Mangalore University Mangalagangotri 574199, India

  1. P. M. Pakkala Mangalore University

    Mangalagangotri 574199, India

    Abstract:- There are various discount strategies of the supplier to the retailer in the business filed. One of the common business discount strategy is the first-time buyer offer. This article considers an optimal inventory policy of the retailer for such discount strategy of the supplier. A finite horizon with constant demand is considered. A closed form solution to the optimal number of orders and optimal order quantities are obtained. Numerical example is considered to support theoretical results. Sensitivity analysis is carried out to find the effect of each parameter of the model on the optimal policy.

    Keywords: Inventory, First purchase discount, optimal policy, optimal cost, Two-price problem.

    1. INTRODUCTION

      There are various discount strategies of the supplier to the retailer in the business filed. One of the common business discount strategy is the first-time buyer offer. Clearly provides all new buyers with a 50% discount for first purchase on prescription glasses. DODOcase, an online manufacturer of iPad cases, offers 10% off for the first purchase. WooCommerce also provides first order discount. The primary reason to provide discount for the first purchase is to attract new retailers. This will also help the supplier to clear the stocks.

      In response to the first order discount of the supplier, the retailer has to develop an optimal inventory policy for a finite horizon. The retailer has to order more for the first order, since there is a discount. But for a given discount how large could be first order? It cannot be too large because in such case holding cost will be more. Another question that retailer needs to answer is how many numbers of orders to be placed? This paper answers both the questions by minimising the total cost. Yearly demand of the customers is assumed to be constant and known to the retailer. The above pricing strategy of the supplier results in two-price problem.

      Purchase price change problem is one of the common problems in inventory management that has attracted the attention of many researchers. The pioneering work in this field was that of Naddor [10], who analysed an infinite horizon EOQ model following a price increase announcement made by the supplier. The EOQ model when purchase price change follows a straight line was studied by Goyal [5]. Buzacott [1] has studied the optimal ordering policy when price changes continuously due to inflation. An optimal ordering policy when information about price rise was known is developed by Lev and Soyster [8]. Goyal [4] provided an alternative method for determining the optimal policy for the model of Lev and Soyster [8]. Taylor and Bradley [12], extended Naddors [10] model and found the optimal ordering strategies for situations where the price increase was to become effective at any specified future time. Lev and Wiess [9] also developed comprehensive model that covered both finite and infinite horizons under purchase price increase and decrease. Their algorithm for solving finite horizon EOQ model with price changes was modified by Andre Gascon [2]. An infinite horizon deterministic inventory model under an announced price increase was discussed by Ghosh [3], Huang and Kulkarni [6]. Taleizadeh and Pentico [11] developed EOQ model with a known price increase and partial back-ordering. The optimal inventory policy for price fluctuation due to the fluctuation of exchange rate is well addressed by Suresha Kharvi, T.P.M. Pakkala, and Srinivasan [7] in their article.

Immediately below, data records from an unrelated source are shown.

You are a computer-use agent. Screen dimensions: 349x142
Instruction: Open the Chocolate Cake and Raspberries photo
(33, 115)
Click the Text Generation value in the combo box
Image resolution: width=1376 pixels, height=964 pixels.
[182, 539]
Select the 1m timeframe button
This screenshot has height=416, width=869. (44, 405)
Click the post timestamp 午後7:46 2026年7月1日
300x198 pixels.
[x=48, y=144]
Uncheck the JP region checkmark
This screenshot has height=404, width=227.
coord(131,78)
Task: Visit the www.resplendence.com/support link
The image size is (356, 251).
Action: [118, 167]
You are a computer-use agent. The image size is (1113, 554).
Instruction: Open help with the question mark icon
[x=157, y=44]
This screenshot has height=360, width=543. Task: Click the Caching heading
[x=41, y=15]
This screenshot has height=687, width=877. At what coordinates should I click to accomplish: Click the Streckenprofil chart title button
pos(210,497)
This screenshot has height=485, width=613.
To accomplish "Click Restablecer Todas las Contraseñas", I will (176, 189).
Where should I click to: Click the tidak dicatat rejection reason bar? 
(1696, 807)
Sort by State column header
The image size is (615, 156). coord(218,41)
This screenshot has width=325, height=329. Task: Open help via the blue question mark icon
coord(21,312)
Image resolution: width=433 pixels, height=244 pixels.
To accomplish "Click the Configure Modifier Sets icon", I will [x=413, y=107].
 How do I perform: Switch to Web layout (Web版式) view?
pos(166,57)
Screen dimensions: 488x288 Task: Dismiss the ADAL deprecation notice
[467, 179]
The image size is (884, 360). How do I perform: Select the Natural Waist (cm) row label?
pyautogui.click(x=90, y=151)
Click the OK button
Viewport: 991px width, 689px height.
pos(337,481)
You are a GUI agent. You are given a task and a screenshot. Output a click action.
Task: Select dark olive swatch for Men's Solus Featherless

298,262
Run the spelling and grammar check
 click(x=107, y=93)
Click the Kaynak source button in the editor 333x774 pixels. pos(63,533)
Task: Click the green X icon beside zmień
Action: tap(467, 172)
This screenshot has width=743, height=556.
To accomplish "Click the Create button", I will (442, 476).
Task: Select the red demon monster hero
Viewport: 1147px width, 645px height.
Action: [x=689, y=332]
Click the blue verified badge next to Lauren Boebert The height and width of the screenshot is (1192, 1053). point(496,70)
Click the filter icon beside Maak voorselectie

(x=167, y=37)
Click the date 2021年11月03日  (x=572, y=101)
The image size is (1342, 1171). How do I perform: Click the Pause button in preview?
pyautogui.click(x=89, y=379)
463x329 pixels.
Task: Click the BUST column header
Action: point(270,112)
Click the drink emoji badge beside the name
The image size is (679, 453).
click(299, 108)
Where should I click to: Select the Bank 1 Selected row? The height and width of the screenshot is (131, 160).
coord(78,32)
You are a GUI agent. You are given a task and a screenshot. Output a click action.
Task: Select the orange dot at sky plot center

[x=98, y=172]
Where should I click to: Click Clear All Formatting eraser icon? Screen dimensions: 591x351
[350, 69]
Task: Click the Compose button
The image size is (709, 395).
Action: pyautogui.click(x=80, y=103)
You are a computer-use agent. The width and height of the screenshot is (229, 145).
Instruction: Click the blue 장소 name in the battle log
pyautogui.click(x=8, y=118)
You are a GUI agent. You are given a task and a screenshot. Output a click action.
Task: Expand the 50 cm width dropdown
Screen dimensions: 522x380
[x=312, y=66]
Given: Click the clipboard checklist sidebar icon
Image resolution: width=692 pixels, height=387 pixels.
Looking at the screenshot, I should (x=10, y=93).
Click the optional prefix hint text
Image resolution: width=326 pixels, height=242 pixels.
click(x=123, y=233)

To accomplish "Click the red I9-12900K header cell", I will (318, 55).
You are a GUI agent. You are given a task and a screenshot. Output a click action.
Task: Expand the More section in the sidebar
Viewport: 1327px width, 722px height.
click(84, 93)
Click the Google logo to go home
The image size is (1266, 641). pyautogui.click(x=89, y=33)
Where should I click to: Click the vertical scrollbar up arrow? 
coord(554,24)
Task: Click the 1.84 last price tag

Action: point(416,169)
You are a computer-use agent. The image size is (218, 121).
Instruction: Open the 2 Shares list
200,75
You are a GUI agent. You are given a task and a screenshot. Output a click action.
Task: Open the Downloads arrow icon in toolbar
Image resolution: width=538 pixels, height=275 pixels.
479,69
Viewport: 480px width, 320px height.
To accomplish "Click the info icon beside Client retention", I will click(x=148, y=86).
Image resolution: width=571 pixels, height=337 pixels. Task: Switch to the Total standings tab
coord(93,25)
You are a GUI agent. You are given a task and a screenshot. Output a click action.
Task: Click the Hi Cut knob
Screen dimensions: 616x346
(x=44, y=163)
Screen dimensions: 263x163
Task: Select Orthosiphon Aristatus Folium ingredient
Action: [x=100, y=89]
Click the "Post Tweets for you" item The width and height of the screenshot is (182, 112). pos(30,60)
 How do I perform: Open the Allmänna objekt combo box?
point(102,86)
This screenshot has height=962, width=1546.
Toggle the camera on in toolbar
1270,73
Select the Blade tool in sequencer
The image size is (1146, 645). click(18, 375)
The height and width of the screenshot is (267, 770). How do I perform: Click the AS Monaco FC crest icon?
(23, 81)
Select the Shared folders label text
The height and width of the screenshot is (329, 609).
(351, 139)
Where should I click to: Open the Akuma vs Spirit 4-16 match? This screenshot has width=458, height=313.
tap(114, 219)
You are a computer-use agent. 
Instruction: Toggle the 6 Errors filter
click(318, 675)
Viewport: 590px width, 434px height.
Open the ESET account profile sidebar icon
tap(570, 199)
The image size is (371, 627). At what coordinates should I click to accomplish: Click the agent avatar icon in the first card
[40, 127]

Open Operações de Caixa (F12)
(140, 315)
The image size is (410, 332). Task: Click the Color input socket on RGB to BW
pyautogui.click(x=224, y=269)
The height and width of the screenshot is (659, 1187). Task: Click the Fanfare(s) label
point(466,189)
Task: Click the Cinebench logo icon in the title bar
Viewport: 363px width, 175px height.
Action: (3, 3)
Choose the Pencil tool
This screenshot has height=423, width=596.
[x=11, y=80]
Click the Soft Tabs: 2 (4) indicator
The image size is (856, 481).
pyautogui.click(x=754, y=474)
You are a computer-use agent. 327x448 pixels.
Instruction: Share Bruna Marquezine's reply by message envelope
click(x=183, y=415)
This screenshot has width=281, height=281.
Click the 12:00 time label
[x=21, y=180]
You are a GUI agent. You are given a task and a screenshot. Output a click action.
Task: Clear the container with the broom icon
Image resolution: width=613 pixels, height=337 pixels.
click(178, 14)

      Even though there are many articles on price change problem, no attempt has been made to develop an optimal inventory policy for discount only for first purchase. The solution procedures used in earlier literatures to obtain optimal policy cannot be used for the problem discussed in this article and hence new solution procedure is used. The paper is organized as follows. Assumptions and Notations used in the article is considered in Section 2. The solution procedure to obtain the optimal number of orders, optimal order quantity and optimal cost of the model is presented in Section 3. In Section 4, numerical and sensitivity analysis is considered. Section 5 concludes the paper.

    2. ASSUMPTIONS AND NOTATIONS The following assumptions and notations are used in the article.

      1. Assumptions.

        1. Demand is constant;

        2. Planning horizon is finite and known;

        3. Shortages are not allowed;

        4. Initial inventory is zero; and

        5. Lead time is zero.

      2. Notations

      Notations used in the article are: c: Actual purchase price of the item.

      H: Planning Horizon (in number of years)

      : Discount rate on the purchase price for first purchase of the retailer. R: Demand for one year

      K: Setup cost

      F: Carrying cost fraction per unit amount of money per year n: Total number of orders made after the first purchase.

    3. SOLUTION PROCEDURE

      Let QD be the order quantity corresponding to first purchase. Let Q be quantity of items ordered by the retailer first purchase onwards. It is optimal to place the orders once the inventory level reaches zero. The retailer must answer two questions:

      1. Number of orders which needs to be placed during planning horizon

      2. How much to order for the first purchase and first purchase onwards.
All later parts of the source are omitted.